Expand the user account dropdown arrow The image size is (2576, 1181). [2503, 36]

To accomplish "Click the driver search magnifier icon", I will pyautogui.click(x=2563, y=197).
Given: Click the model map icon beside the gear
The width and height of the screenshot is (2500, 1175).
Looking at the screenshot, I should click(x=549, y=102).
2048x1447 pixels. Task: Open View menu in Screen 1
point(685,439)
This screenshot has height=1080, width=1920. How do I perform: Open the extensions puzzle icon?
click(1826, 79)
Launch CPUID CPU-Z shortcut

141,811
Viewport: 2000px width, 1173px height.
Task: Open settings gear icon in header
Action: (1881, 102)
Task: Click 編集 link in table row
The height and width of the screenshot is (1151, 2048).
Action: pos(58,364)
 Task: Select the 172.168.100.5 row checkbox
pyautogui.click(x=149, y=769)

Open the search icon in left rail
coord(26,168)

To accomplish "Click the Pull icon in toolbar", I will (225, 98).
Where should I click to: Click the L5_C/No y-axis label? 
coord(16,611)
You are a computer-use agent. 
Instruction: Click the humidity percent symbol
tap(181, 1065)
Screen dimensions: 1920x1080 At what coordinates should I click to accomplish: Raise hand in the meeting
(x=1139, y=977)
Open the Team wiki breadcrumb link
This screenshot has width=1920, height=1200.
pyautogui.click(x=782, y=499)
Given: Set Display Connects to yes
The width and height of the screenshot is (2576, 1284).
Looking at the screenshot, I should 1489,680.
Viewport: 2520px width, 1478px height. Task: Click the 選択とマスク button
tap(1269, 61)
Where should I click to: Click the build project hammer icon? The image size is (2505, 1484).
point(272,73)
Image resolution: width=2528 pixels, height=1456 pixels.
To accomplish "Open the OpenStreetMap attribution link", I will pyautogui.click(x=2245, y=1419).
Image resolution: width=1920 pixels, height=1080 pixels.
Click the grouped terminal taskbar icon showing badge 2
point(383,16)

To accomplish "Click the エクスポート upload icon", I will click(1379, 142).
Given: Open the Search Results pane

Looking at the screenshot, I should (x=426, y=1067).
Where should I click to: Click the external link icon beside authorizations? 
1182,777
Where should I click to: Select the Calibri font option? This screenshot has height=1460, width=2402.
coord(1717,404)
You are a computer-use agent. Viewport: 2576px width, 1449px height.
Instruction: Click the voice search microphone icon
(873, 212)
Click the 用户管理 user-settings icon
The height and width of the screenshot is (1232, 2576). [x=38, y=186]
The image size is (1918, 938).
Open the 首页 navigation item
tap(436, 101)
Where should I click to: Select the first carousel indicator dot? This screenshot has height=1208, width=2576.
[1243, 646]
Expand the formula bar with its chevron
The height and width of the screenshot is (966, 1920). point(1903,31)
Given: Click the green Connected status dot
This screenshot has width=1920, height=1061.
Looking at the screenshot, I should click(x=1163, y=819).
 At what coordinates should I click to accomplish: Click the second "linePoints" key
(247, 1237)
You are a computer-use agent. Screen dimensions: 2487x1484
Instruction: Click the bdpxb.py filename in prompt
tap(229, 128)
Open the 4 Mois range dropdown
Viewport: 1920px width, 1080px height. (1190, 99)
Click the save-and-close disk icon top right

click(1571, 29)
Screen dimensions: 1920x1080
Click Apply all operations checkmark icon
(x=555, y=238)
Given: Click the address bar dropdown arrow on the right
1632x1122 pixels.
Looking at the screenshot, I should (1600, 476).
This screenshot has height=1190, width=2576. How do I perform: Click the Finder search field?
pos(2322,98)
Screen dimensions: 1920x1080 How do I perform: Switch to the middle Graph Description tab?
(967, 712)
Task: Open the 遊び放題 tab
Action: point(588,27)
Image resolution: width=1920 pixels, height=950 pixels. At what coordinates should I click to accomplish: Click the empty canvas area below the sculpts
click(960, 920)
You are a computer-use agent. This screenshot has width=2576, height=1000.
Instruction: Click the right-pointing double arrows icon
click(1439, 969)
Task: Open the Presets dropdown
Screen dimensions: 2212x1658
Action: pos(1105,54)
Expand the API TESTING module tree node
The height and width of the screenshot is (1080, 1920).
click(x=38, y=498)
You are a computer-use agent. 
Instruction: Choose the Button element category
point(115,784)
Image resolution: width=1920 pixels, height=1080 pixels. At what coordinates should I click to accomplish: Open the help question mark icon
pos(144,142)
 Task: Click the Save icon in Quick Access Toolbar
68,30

◆ PROBLEM TO WORK ON
Across the records above, tally the lines that contain "will" and give the result as a number alone.

◆ ANSWER BELOW
4